Saved entries
----

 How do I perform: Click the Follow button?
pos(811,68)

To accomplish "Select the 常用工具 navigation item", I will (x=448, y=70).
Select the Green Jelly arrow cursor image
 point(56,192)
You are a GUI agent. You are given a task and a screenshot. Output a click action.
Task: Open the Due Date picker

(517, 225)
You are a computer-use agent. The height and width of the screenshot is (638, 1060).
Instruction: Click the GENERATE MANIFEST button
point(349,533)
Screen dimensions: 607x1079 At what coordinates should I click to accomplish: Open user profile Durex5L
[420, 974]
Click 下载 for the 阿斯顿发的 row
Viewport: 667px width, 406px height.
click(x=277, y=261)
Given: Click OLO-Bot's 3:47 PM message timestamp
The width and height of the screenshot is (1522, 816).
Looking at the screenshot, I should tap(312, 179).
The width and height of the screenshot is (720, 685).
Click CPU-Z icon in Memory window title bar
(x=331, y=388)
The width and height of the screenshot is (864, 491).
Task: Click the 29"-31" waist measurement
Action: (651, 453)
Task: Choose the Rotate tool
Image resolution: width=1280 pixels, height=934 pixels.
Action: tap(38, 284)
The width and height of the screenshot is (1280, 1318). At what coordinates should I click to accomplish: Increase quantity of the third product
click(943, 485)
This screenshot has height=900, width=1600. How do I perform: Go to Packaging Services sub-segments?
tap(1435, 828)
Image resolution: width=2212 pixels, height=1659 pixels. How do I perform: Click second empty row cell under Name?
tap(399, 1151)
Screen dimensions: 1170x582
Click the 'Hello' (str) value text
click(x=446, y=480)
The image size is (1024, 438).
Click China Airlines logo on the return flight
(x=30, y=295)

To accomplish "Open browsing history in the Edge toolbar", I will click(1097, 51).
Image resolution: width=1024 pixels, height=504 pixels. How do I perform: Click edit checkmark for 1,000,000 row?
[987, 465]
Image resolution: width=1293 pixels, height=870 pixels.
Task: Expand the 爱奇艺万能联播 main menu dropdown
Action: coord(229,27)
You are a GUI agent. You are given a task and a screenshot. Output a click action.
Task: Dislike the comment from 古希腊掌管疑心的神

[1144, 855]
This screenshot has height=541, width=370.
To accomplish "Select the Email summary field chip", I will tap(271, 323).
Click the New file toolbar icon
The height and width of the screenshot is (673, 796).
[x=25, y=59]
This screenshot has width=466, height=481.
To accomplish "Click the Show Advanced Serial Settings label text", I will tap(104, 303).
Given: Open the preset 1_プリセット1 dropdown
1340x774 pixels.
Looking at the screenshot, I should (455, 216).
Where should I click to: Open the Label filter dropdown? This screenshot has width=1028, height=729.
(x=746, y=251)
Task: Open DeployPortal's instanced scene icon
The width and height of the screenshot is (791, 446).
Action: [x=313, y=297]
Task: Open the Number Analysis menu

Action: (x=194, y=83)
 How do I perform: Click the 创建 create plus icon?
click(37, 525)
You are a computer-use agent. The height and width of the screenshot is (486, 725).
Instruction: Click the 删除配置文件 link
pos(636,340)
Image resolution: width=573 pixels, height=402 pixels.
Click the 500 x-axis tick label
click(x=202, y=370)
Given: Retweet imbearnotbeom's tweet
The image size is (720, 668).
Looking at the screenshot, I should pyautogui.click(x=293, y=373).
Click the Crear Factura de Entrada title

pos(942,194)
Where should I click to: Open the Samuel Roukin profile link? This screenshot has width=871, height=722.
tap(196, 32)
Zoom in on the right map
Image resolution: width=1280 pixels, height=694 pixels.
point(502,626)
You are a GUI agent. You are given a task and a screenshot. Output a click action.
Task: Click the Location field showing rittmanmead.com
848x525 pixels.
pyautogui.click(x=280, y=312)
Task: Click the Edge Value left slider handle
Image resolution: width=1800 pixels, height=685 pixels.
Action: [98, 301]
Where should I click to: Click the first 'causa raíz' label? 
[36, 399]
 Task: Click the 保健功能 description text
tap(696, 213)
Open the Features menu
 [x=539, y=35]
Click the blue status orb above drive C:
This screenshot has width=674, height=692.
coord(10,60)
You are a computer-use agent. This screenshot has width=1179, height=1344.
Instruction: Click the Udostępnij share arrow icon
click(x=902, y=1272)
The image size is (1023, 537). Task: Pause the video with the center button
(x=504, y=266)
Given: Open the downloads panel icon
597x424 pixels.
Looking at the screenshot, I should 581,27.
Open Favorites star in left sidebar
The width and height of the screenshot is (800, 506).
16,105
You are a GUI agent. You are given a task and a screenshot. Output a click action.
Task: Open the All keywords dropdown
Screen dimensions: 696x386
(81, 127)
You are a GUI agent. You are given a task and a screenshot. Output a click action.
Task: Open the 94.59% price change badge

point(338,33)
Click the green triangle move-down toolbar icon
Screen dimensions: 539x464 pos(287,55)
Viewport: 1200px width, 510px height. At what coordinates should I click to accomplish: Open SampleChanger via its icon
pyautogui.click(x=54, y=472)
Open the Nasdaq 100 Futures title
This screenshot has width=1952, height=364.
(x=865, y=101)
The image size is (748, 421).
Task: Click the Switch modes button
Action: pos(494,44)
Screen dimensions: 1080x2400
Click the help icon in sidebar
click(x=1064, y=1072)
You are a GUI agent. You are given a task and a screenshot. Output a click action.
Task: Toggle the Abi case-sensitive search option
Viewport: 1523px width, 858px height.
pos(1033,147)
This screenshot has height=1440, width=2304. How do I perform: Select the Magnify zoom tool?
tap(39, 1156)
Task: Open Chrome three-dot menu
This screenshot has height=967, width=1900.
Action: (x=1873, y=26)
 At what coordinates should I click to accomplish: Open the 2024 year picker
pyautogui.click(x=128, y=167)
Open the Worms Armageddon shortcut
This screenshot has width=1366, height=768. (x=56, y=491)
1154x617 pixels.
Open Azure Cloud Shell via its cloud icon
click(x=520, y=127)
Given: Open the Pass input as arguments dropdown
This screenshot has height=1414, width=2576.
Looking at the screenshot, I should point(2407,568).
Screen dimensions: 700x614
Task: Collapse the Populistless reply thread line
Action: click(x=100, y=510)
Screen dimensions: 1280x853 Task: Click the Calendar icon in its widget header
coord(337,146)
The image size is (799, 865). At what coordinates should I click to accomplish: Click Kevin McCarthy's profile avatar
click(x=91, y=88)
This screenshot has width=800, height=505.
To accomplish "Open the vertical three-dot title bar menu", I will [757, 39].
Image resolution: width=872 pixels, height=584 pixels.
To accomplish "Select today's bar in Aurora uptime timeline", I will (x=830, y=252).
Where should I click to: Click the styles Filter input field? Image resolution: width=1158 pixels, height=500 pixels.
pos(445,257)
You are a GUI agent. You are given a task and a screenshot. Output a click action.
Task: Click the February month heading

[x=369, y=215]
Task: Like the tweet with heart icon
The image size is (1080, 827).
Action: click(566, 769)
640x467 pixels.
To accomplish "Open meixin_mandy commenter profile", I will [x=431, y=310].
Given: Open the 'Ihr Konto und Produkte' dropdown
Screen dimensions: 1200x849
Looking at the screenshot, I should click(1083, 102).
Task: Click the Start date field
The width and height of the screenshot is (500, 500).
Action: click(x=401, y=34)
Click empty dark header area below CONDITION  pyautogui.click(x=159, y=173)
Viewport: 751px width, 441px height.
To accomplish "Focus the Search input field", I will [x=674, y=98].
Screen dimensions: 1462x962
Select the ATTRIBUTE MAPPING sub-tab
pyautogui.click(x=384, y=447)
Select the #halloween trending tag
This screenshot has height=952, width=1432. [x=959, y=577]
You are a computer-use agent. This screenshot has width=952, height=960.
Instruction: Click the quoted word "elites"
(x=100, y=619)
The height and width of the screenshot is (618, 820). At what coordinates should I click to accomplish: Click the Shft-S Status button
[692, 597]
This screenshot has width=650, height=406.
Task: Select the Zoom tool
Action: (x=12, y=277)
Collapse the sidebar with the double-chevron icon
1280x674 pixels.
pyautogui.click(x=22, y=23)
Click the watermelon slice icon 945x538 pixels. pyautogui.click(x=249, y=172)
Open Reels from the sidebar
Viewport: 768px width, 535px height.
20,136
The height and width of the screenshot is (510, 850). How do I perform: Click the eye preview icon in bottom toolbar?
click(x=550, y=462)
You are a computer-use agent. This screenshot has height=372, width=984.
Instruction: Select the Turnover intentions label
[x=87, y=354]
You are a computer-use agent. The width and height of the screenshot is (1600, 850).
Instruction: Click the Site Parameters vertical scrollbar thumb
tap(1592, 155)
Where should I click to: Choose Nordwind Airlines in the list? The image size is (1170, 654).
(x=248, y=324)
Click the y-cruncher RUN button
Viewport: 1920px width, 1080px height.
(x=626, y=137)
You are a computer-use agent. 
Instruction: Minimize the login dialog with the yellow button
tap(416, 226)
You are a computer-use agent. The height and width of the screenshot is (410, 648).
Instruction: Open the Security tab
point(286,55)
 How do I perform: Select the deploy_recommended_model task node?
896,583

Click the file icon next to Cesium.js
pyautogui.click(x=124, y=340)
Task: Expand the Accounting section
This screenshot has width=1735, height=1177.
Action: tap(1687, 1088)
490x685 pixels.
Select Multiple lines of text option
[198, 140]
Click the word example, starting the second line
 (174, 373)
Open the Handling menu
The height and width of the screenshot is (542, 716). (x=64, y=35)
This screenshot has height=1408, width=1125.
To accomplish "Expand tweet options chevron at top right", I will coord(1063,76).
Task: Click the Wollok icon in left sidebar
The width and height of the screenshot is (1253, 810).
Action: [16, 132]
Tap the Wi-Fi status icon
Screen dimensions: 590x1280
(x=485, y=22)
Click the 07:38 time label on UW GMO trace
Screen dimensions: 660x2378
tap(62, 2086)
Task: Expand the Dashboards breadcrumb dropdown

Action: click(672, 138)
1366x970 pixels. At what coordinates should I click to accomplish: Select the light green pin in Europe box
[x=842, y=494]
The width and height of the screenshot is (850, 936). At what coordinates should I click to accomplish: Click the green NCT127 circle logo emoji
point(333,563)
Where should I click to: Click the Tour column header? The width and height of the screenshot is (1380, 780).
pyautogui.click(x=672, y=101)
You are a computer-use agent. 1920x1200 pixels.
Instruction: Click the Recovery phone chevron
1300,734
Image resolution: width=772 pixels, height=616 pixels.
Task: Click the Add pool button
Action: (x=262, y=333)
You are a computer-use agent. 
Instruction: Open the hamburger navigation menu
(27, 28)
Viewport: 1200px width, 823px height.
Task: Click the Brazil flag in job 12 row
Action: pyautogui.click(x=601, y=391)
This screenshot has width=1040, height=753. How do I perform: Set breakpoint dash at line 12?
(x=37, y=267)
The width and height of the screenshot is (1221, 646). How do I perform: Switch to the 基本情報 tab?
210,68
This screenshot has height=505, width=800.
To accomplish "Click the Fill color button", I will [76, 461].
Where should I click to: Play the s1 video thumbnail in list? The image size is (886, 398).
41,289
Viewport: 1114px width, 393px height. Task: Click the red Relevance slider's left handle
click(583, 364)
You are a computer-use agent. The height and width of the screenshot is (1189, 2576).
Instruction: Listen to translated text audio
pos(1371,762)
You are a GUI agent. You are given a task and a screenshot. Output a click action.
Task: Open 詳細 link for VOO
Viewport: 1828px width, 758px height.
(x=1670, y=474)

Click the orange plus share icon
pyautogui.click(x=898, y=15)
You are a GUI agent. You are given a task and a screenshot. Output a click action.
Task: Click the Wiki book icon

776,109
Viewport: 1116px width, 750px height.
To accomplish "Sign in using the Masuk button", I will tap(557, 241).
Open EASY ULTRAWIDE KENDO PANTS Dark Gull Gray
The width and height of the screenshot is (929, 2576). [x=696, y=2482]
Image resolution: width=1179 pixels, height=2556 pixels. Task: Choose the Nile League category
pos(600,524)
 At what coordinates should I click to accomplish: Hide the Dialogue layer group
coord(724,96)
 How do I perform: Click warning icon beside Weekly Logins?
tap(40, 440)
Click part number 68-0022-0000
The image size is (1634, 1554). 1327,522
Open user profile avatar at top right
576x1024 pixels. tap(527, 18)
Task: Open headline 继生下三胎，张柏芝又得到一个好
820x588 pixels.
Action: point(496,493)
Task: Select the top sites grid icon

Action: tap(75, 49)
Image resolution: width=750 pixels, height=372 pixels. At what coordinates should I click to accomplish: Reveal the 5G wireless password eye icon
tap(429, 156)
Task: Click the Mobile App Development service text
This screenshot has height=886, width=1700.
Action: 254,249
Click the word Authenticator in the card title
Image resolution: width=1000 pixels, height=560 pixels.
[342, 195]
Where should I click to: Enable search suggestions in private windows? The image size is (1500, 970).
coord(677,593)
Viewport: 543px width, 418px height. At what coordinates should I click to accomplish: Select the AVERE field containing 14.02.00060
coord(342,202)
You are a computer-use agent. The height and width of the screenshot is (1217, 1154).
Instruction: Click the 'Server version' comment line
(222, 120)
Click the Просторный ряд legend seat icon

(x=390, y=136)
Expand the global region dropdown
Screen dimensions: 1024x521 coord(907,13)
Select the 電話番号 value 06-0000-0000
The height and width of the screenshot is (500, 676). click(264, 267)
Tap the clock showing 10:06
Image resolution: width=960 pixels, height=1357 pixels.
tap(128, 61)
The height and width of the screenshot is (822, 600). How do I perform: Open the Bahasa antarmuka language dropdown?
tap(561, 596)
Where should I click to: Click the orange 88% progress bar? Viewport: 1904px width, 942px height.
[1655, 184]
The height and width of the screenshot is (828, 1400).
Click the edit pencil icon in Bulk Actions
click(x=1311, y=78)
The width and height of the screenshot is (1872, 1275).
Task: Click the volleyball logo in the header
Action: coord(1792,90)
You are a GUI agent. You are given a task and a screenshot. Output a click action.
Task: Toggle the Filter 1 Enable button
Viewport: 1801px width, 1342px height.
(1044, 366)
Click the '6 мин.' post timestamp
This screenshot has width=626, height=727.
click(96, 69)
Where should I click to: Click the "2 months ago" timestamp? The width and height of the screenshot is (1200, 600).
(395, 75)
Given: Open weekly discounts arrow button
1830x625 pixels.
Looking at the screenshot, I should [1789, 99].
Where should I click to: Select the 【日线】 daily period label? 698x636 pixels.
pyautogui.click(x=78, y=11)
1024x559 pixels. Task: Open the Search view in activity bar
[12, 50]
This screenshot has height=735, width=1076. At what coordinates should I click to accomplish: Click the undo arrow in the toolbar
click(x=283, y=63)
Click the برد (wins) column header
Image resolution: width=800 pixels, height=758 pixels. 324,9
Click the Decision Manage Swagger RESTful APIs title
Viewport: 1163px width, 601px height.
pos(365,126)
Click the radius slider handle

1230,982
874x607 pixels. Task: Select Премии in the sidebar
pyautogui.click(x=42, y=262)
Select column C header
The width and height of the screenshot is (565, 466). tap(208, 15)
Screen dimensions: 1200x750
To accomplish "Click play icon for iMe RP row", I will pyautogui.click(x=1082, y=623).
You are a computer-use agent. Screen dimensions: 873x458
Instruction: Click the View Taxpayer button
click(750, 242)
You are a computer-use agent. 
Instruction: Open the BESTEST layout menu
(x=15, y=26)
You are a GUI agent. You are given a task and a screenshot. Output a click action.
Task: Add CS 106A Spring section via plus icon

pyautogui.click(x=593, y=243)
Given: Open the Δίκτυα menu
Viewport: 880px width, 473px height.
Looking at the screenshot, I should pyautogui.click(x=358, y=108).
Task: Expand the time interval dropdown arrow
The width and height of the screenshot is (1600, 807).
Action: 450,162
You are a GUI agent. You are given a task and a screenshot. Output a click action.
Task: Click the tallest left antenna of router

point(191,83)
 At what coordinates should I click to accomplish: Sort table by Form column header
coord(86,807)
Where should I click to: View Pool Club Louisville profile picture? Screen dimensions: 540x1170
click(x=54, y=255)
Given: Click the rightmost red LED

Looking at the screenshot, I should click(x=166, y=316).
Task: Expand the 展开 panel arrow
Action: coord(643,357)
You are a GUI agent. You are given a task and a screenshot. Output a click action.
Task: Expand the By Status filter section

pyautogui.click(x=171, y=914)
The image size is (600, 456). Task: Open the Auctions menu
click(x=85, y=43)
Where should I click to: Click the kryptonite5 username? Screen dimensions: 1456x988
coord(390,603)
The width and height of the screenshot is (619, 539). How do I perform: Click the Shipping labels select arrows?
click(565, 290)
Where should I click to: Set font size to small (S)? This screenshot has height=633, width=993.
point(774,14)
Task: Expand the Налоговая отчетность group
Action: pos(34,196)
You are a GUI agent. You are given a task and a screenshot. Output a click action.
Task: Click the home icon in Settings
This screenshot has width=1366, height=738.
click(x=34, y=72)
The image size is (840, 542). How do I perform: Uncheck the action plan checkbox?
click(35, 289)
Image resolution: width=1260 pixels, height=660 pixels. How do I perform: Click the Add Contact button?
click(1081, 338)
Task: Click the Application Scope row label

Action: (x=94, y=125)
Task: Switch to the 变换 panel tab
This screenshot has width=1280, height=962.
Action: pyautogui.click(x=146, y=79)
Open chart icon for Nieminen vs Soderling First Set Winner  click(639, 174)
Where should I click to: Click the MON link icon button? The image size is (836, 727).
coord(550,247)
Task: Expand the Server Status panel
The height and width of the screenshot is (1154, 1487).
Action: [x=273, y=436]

----

• REQUIRED WORK: Quote the data above from the line containing "The image size is (840, 542)." to the line containing "Open chart icon", inclusive, and stop.

• OUTPUT OF THE EXERCISE:
The image size is (840, 542). How do I perform: Uncheck the action plan checkbox?
click(35, 289)
Image resolution: width=1260 pixels, height=660 pixels. How do I perform: Click the Add Contact button?
click(1081, 338)
Task: Click the Application Scope row label

Action: (x=94, y=125)
Task: Switch to the 变换 panel tab
This screenshot has width=1280, height=962.
Action: pyautogui.click(x=146, y=79)
Open chart icon for Nieminen vs Soderling First Set Winner  click(639, 174)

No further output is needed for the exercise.